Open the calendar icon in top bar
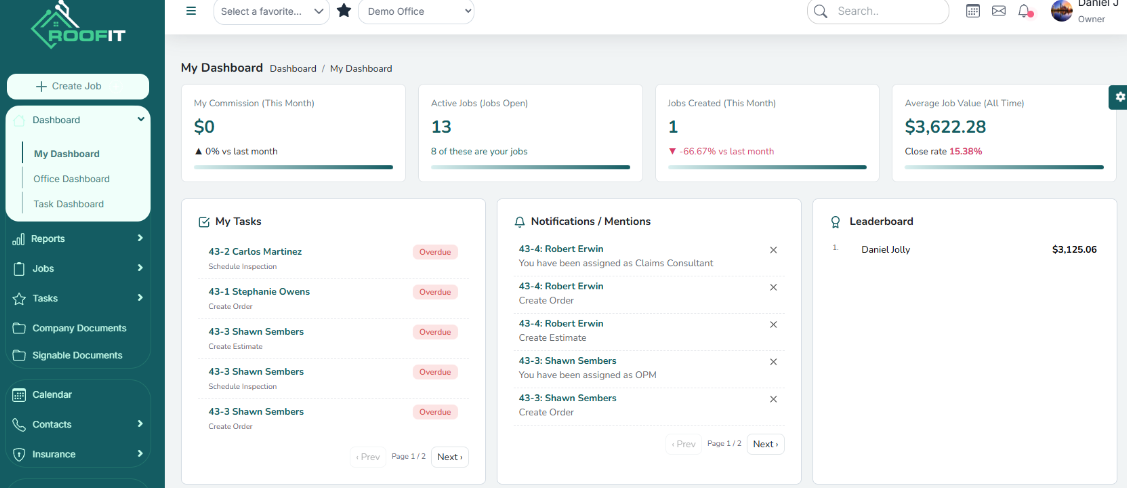Image resolution: width=1127 pixels, height=488 pixels. click(x=973, y=11)
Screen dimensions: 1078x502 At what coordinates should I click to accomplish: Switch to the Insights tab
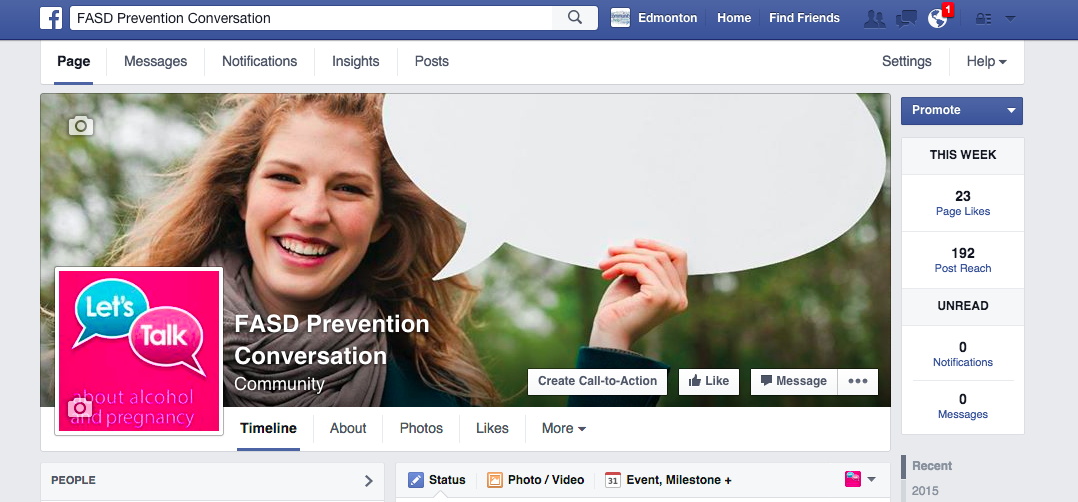[355, 62]
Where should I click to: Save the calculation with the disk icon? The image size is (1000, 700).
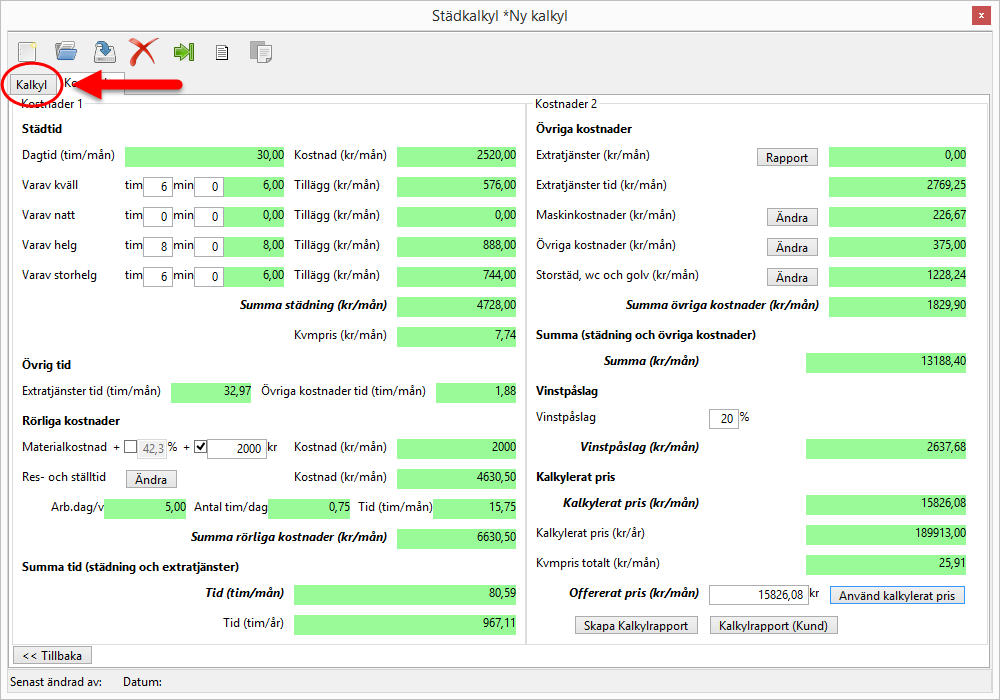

* How to complete this task
In this exercise, set down all of the data exactly, without the pictures.

* Written answer
Open the calendar icon in top bar
Image resolution: width=1127 pixels, height=488 pixels. click(x=973, y=11)
Screen dimensions: 1078x502 At what coordinates should I click to accomplish: Switch to the Insights tab
[355, 62]
Where should I click to: Save the calculation with the disk icon? The image size is (1000, 700).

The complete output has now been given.